As many of you know, I have been on a break from treatment since returning from Boston at the end of August. We recently met with our medical oncologist in Winnipeg to discuss the possibility of doing 6 more months of chemotherapy. This was the first time we sat down with a medical oncologist in Winnipeg. I arrived to my appointment in a wheelchair because the peripheral neuropathy has been so bad in my hands and feet. The first thing the medical oncologist asked me was, “What do you know about Medullablastoma”. I told him how it was a paediatric tumour and is very rarely found in adults (about 3%). So there is very little data on successful treatment plans for adults. Doctors therefore go off what has worked for kids which is typically; the operation, radiation, then chemotherapy. In doing so, they have found that there has been a huge question mark on whether or not the chemotherapy has made any favourable differences in adults.  

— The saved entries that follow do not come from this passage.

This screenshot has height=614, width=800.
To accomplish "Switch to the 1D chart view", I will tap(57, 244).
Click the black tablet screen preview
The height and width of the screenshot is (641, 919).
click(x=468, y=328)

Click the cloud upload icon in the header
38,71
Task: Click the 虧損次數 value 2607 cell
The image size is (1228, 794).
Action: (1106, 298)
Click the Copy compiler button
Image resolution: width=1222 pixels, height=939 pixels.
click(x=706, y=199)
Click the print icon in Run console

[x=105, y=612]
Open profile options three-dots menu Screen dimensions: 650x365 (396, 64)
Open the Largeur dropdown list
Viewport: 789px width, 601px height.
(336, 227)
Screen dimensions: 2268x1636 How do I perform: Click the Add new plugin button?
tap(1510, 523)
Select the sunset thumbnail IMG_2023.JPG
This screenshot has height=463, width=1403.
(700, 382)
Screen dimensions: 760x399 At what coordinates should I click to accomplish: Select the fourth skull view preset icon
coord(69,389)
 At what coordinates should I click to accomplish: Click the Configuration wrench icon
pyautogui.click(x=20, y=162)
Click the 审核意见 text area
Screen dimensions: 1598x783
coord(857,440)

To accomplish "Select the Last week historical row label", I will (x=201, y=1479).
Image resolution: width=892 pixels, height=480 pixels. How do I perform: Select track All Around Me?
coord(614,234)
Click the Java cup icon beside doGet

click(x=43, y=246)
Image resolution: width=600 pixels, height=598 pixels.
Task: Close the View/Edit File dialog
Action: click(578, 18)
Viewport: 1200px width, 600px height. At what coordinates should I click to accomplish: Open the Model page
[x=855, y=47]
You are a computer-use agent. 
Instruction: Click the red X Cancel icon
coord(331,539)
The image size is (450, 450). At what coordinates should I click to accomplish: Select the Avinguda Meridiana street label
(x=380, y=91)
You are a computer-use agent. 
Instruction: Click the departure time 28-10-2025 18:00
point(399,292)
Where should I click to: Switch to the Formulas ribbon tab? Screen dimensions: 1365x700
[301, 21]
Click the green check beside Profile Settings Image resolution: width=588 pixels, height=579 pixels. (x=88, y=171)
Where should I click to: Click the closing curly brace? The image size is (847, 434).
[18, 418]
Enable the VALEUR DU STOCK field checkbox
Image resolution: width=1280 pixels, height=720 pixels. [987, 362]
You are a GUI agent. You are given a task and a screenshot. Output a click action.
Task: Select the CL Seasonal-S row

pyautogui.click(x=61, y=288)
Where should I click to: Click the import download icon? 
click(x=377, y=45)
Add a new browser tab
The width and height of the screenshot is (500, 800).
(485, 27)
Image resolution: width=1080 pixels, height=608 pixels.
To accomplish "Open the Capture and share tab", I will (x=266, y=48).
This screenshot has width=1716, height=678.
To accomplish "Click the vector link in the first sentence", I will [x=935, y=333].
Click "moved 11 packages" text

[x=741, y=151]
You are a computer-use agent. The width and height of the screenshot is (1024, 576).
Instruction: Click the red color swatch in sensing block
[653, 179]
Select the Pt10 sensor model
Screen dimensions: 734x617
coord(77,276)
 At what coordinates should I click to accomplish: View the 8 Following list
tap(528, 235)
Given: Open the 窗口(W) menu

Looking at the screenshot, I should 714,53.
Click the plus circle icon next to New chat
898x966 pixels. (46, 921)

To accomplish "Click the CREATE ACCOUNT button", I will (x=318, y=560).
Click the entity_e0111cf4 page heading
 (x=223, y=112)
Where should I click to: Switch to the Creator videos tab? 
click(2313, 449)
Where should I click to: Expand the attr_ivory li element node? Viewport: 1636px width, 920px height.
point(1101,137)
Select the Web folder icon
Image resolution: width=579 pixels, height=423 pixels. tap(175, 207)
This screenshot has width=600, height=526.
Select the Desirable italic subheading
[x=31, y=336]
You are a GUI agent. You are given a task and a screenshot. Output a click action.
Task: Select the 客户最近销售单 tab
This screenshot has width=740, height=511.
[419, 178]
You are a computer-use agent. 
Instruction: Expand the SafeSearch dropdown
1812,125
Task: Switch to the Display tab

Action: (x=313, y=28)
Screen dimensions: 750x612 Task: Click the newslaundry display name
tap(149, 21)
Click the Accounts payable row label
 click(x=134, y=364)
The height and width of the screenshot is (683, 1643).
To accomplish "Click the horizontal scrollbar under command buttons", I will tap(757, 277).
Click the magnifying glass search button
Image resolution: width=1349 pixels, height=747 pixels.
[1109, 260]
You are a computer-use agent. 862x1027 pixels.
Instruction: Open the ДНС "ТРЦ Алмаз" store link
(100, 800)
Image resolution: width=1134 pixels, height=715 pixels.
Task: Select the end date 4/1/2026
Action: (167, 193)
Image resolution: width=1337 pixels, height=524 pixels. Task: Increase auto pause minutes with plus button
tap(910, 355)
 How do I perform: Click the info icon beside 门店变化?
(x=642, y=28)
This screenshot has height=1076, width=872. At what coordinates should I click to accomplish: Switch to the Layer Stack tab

Once the doctor knew we had a good understanding, he asked me if knowing what I know, where do I stand on receiving six more months of chemotherapy. We told him that if this was a couple months ago, we would probably just go by the paediatric data and go with the chemo. But because of my current state of not being able to walk and the lingering peripheral neuropathy, it was hard to see myself putting my body through a harsh regimen of chemo that had no scientific proof of being effective in adults, and would only weaken me further.

The doctor quickly agreed and said if he gave me chemo and I ended up in the hospital, he would never be able to justify why he gave it to me in the first place. It quickly became clear to Paul and I, that it was unanimous: the decision would be no additional chemotherapy.

So where does this leave us now? I am working at getting stronger, by eating lots and exercising. The neuropathy has almost completely left my hands, and it has gotten much better in my feet. However it is still lingering and has impacted my motor skills so walking continues to be very difficult. I continue to work out my muscles so that once the neuropathy is gone and my motor skills recover, I will be able to walk sooner than later.

Since my operation was very successful and they were able to remove the entire tumour, and I have completed treatment, the doctors will monitor me by scheduling regular MRI’s. Since the doctors have no definitive answers with this type of cancer, they will continue to monitor me over 5 years by scheduling an MRI every couple months the first year or two, and then eventually yearly. 

My first scheduled MRI will be in December. I am continuing to believe in my healing and I thank God everyday for all my blessings. And yes – I will be throwing myself a party every time an MRI comes back negative and the doctors tell me, there is no sign of anything. For now I enjoy being with these 3 crazies, Paul, Ruby, and Phara – they take the best care of me. Thank you again to all those who continue to message me to encourage me, you’ll never know what it means to me!